[What you have to do] Among the entries below, extract exactly the lines that run from the one with "Open the Financial" through the one with "Given: Open the Ant tool window", both ends included.

[Entries shown]
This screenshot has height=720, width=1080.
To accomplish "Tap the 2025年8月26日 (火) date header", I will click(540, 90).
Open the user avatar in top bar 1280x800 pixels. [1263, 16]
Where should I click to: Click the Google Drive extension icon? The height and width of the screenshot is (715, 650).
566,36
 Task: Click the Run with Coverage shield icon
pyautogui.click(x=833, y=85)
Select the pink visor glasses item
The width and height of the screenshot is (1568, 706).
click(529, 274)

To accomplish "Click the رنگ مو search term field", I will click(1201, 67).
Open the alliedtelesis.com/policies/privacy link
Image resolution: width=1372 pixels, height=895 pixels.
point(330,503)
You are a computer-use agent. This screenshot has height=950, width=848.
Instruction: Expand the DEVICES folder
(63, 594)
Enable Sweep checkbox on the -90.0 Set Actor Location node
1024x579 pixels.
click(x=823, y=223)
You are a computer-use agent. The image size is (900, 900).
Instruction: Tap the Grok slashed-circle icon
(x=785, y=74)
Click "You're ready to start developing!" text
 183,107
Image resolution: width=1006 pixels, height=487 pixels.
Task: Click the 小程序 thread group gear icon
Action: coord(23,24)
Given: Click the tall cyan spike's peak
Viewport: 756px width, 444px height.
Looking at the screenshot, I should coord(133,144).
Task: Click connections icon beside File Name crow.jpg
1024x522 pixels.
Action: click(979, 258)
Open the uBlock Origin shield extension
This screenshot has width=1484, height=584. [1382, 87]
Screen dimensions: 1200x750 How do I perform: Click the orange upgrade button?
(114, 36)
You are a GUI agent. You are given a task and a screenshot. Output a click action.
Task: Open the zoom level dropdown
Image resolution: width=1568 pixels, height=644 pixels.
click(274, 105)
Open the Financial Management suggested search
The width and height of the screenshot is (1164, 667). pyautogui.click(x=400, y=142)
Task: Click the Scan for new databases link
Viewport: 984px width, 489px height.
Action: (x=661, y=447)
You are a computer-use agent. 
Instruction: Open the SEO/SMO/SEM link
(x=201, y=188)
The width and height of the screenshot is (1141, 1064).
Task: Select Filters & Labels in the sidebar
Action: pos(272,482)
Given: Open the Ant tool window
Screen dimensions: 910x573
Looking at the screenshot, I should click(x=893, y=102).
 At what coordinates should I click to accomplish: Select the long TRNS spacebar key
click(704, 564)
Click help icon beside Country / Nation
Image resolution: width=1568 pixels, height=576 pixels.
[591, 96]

[Answer area]
Open the Financial Management suggested search
The width and height of the screenshot is (1164, 667). pyautogui.click(x=400, y=142)
Task: Click the Scan for new databases link
Viewport: 984px width, 489px height.
Action: (x=661, y=447)
You are a computer-use agent. 
Instruction: Open the SEO/SMO/SEM link
(x=201, y=188)
The width and height of the screenshot is (1141, 1064).
Task: Select Filters & Labels in the sidebar
Action: pos(272,482)
Given: Open the Ant tool window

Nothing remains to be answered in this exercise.